Wieder hat die israelische Armee eine von ihr selbst ausgewiesene „humanitäre Zone“ bombardiert. In der Nacht zum Dienstag starben bei diesem Angriff auf Chan Junis 40 Menschen, weitere 60 wurden verletzt. Der israelische Militärsprecher Daniel Hagari rühmte sich später auf der Plattform X, der Angriff habe einer „verdeckten Kommandozentrale“ der Hamas gegolten, unter anderem dem Chef der Hamas-Luftsysteme in Gaza und zwei weiteren ranghohen Hamas-Mitgliedern. Gleichzeitig bestritt er die Opferzahlen, sie stimmten nicht mit den eingesetzten präzisen Waffen und der Genauigkeit des Angriffs überein. Außerdem behauptete der israelische Militär, es seien vor dem Angriff „zahlreiche Maßnahmen“ ergriffen worden, um das Risiko zu verringern, dass Zivilisten zu Schaden kommen. Genauere Angaben zu diesen „Maßnahmen“ machte Hagari nicht.
An den Schutz zivilen Lebens in Gaza durch das israelische Militär glaubt angesichts von mehr als 40.000 geborgenen Opfern, einer Vielzahl an immer noch verschütteten Toten und eklatanten Verstößen gegen das humanitäre Völkerrecht eh keiner mehr.
Erst am vergangen Freitag stellten die Vereinten Nationen erneut fest, dass die humanitäre Lage in Gaza nach wie vor „mehr als katastrophal“ sei. Mehr als eine Million Palästinenser haben im vergangenen Monat keine Lebensmittelrationen erhalten, so UN-Sprecher Stéphane Dujarric. Die Anzahl der täglich gekochten Mahlzeiten verringerte sich im Juli noch einmal um 35 Prozent.

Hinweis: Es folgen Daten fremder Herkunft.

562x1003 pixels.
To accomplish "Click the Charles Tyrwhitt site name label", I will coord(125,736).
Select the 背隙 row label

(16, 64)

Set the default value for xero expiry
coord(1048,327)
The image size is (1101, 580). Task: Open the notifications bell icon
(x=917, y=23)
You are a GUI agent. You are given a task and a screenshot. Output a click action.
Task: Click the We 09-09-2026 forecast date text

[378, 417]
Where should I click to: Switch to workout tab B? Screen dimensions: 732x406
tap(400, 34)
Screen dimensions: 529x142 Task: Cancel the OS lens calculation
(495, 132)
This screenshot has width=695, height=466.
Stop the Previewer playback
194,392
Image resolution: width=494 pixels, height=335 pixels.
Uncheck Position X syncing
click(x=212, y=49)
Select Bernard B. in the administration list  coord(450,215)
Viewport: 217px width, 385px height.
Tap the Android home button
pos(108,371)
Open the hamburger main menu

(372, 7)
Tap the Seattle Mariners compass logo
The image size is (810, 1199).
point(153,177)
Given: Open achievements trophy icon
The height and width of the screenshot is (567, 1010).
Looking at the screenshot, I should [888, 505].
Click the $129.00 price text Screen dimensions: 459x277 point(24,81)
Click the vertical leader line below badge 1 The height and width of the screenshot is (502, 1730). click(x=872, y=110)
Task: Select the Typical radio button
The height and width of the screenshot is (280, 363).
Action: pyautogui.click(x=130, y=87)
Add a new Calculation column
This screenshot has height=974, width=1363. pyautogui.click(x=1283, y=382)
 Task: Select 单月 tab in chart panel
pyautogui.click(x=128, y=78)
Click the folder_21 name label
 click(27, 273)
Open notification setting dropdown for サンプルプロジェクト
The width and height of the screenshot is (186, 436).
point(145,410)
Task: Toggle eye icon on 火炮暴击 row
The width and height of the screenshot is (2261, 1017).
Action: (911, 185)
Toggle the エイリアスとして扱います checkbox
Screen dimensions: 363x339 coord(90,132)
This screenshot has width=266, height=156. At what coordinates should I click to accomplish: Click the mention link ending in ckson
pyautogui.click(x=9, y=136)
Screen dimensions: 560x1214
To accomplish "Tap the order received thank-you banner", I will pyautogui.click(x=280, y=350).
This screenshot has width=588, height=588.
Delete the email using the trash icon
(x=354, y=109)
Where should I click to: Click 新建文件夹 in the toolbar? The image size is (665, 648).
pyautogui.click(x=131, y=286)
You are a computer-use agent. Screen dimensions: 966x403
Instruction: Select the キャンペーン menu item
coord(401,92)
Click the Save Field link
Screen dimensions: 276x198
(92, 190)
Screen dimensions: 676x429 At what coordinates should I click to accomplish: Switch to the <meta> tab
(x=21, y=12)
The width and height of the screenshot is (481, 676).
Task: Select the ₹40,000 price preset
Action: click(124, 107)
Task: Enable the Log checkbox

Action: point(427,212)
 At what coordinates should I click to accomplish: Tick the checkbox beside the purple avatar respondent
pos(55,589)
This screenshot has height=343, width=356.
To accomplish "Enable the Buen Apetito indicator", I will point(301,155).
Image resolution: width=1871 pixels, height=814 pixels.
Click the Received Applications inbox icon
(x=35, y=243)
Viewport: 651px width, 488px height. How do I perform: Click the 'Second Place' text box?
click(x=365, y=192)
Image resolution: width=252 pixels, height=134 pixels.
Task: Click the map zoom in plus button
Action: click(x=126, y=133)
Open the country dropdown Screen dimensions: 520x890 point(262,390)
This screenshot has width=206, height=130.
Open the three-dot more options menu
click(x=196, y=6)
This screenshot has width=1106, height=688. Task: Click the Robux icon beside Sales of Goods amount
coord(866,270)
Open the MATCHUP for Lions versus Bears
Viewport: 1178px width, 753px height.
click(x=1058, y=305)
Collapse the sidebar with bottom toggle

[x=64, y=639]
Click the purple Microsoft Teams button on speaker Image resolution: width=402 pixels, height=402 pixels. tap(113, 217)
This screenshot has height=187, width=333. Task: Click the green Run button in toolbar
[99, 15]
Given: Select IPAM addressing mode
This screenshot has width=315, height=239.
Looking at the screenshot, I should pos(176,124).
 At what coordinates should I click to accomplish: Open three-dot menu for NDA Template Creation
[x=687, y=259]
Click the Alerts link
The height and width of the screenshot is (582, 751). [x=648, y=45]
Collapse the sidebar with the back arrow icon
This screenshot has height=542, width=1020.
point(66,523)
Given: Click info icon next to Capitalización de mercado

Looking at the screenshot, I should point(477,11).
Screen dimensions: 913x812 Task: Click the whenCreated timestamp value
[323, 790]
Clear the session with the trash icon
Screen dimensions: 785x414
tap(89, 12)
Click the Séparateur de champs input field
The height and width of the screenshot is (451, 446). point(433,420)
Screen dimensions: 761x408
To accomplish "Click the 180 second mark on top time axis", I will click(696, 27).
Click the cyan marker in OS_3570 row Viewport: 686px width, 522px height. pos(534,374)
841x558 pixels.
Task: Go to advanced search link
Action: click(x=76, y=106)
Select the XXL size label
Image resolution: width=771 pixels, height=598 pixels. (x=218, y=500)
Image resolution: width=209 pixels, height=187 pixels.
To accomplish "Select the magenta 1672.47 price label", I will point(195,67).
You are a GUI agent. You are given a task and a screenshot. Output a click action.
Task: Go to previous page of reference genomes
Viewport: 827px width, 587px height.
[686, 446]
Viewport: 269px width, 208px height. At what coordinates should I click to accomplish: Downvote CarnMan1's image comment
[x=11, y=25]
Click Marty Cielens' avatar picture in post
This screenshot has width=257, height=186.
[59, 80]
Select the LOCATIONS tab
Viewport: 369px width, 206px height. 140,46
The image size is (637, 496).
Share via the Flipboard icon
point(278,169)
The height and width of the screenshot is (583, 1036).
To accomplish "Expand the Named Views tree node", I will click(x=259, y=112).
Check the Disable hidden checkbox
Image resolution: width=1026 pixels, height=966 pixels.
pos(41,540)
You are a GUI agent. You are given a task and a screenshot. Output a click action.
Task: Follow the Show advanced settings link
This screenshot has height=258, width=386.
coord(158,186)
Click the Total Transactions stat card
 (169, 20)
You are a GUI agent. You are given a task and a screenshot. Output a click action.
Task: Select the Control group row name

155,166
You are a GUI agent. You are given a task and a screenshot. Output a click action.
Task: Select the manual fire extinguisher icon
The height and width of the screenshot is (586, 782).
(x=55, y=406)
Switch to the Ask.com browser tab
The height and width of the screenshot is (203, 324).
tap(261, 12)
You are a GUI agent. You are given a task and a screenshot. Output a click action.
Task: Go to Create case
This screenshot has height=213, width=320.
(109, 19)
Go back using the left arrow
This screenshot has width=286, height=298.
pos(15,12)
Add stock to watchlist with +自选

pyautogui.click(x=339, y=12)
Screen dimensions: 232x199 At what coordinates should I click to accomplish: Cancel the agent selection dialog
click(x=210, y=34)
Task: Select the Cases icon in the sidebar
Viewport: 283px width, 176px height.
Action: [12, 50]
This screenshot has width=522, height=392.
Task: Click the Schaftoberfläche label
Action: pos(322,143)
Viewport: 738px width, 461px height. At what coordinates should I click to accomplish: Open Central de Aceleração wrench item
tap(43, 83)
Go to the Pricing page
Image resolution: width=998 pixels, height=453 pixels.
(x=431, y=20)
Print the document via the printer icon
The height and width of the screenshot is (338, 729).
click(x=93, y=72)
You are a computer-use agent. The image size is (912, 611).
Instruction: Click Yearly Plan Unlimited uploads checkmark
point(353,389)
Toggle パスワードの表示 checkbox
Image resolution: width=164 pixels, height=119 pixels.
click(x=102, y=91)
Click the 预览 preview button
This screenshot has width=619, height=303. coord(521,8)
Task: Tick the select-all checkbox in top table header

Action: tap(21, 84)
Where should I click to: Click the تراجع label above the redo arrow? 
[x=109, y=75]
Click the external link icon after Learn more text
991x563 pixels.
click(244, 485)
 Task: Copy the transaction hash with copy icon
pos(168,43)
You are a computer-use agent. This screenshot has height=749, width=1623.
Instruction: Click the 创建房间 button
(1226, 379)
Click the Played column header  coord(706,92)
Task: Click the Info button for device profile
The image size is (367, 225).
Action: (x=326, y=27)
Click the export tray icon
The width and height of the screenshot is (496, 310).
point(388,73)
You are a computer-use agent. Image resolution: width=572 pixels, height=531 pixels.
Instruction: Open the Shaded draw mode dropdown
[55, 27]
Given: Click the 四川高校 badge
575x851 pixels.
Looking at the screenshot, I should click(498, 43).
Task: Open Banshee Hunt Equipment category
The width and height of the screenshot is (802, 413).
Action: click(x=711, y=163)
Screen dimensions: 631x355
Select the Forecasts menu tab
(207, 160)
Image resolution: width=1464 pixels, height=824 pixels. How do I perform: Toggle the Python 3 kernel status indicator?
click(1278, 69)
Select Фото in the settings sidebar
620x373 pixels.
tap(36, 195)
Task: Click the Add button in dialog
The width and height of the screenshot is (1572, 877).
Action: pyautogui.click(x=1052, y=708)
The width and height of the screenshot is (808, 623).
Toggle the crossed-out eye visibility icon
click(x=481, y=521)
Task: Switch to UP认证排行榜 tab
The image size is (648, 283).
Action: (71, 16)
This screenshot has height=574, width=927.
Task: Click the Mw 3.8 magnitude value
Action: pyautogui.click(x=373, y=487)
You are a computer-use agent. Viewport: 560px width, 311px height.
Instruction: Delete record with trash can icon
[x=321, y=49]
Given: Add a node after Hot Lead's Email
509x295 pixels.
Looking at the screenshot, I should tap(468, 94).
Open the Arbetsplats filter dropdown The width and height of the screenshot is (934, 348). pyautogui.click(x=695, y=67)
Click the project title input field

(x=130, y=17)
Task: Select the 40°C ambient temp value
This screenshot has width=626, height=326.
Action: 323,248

Am Montag hielt Israel am Checkpoint Wadi Gaza unter Androhung von Verhaftungen einen Konvoi der UN acht Stunden lang auf. Nach UN-Angaben sei der Konvoi mit Bulldozern angegriffen worden, wodurch erheblicher Schaden entstand. Das Militär erklärte, man habe nach „palästinensischen Verdächtigen“ gesucht, die sich nach „Informationen“ in dem Konvoi befunden hätten. Dagegen erklärte der Generalkommissar des UN-Hilfswerks für Palästina-Flüchtlinge im Nahen Osten, Philippe Lazzarini, es habe sich eindeutig um einen mit Israel abgesprochen Konvoi gehandelt, der die Polio-Impfkampagne in Gaza-Stadt und im nördlichen Gaza-Streifen beginnen sollte. Bei Redaktionsschluss dieser Ausgabe von UZ war es noch unklar, ob die Impfkampagne für die Kinder Gazas auf Grund der Bedrohung der nationalen und internationalen Helfer durch die israelischen Streitkräfte überhaupt fortgesetzt werden kann.
Mit der Unterbindung der Impfkampagne kann sich Kinderlähmung weiter in Gaza ausbreiten. Damit verstärkt Israel noch einmal das Leid der Bevölkerung. Gleichzeitig versucht Israel, das von ihm verursachte Grauen so gut wie möglich vor der Welt zu verstecken: Auch elf Monate nach Beginn des Krieges ist es Journalisten verboten, in den Gazastreifen einzureisen.